Godkiller, page 5
And the flame was dwindling.
THE GODKILLER SMELLED LIKE OLD LEATHER, WET WOOL, and sweat, and Skedi didn’t like it at all.
He also didn’t like that he couldn’t tell what she was thinking. Mortals were a riot of thoughts, and gods could see the colours they made, twisting the air about them with their more powerful emotions. Each person’s colours were different, bright, manipulable. Skedi could tell a liar from a lover, a joker from a fraud. Not the veiga. Her emotions were wrapped tight, hidden. Kissen. A strange name, Skedi thought, for such a hard-bit-looking woman.
He didn’t like sharing a horse with her either, a mid-aged gelding that was taking them up the dirt track Inara had just brought him down, finally, for the first time in five years. Most of all, though, he didn’t like that he was within reaching distance of the veiga’s briddite dagger, no matter where he crawled. He sat now in the crook of Inara’s neck and shoulder, protected by her cloak and hair, eyeing its handle warily.

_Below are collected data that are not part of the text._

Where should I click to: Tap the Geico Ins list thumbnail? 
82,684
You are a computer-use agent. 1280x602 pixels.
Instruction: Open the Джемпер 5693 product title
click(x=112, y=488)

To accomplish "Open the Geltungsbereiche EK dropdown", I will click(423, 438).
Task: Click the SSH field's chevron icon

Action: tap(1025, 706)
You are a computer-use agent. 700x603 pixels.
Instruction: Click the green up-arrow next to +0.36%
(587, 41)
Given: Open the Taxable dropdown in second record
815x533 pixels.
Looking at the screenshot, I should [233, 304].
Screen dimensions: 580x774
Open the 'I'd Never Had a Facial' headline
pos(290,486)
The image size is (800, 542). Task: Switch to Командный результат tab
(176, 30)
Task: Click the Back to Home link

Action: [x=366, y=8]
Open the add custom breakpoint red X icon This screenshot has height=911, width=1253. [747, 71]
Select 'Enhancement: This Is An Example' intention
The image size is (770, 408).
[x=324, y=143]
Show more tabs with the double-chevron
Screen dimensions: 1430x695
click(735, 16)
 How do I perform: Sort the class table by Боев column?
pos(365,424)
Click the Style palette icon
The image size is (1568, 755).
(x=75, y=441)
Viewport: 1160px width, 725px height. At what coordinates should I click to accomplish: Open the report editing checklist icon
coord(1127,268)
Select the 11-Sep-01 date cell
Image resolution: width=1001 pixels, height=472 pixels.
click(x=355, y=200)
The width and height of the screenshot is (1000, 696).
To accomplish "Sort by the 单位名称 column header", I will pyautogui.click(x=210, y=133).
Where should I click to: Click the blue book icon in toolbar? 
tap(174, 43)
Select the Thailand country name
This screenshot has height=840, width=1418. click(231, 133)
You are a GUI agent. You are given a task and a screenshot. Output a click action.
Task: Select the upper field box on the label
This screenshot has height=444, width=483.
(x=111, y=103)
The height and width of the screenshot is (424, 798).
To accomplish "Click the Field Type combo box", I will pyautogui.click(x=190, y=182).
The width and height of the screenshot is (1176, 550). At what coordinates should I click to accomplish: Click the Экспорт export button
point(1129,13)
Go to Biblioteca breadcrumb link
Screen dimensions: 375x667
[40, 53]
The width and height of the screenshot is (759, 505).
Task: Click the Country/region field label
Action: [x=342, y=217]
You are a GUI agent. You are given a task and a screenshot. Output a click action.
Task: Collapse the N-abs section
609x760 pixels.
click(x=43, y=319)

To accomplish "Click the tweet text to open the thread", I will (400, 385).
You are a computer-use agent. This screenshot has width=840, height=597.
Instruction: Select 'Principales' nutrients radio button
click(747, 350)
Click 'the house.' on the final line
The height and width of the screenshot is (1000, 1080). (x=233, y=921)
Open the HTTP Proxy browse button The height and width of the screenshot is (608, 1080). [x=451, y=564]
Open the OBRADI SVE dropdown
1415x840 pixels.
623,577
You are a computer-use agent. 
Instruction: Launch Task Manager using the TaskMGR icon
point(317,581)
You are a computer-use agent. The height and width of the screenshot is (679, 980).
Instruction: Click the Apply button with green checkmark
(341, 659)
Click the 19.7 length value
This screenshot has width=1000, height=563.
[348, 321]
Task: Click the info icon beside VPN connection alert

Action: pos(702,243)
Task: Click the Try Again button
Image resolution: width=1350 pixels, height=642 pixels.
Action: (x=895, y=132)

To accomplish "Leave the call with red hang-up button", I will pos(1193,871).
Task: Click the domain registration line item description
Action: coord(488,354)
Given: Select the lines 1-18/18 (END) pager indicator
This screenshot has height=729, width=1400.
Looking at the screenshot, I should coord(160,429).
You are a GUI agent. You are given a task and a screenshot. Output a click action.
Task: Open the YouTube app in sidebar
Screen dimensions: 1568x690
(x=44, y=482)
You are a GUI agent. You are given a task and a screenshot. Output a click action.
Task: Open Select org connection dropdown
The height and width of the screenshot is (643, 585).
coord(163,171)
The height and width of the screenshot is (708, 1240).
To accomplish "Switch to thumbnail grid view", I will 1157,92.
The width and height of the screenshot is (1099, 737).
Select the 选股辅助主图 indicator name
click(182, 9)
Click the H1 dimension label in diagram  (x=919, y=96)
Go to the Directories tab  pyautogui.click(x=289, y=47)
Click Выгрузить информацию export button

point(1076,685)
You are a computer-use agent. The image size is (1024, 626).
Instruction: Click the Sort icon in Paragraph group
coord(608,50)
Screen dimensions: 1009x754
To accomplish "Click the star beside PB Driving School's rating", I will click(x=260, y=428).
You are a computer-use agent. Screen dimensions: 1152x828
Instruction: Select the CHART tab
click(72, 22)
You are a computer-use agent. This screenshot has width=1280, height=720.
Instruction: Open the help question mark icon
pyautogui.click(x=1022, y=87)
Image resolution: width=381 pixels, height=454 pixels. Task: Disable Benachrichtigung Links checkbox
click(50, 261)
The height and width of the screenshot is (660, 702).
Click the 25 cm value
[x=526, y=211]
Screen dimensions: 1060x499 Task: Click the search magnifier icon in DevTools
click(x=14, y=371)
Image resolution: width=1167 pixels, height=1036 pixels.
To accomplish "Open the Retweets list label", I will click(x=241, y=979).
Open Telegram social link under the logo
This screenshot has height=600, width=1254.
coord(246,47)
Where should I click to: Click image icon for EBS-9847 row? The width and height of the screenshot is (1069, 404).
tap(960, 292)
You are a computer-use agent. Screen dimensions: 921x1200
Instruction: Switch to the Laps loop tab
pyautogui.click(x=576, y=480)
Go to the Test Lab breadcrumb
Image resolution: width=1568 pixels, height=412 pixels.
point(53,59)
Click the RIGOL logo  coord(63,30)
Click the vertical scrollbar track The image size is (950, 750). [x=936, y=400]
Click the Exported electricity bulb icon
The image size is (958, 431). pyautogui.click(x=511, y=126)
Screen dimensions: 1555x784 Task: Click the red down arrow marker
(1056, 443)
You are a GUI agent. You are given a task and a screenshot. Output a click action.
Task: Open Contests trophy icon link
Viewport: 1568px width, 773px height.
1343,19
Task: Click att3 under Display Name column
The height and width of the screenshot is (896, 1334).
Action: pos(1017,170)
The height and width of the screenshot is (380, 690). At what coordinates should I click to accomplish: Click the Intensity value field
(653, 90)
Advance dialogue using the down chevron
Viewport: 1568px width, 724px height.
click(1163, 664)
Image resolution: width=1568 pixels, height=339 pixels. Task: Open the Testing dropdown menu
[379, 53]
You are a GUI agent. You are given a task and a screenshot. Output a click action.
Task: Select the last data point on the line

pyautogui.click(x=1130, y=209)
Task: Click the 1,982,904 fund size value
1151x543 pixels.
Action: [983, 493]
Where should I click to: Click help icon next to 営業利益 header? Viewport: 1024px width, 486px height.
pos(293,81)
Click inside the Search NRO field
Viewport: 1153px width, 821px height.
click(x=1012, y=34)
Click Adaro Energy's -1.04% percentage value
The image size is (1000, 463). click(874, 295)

Inara, thankfully, had taken his advice to hold her tongue for now. He needed to think of a way to get them both out of this.
Tell your mother she just found you in the woods, said Skedi straight into Inara’s mind.
You think she will believe me? said Inara. She told me never to leave the manor.
I will make it stick. She doesn’t have to know. We can find another way.
Another way to be free. Inara had protected him, done her best. For that, Skedi was grateful, but he knew he did not belong with her. One day, they would be found and he would be killed. He didn’t want to die, he wanted to be what he was. A god. He wanted a home, a shrine.
I can’t lie to my mother again, Inara said to him.
She lies to you.
Inara shifted uncomfortably. She does what’s best for me.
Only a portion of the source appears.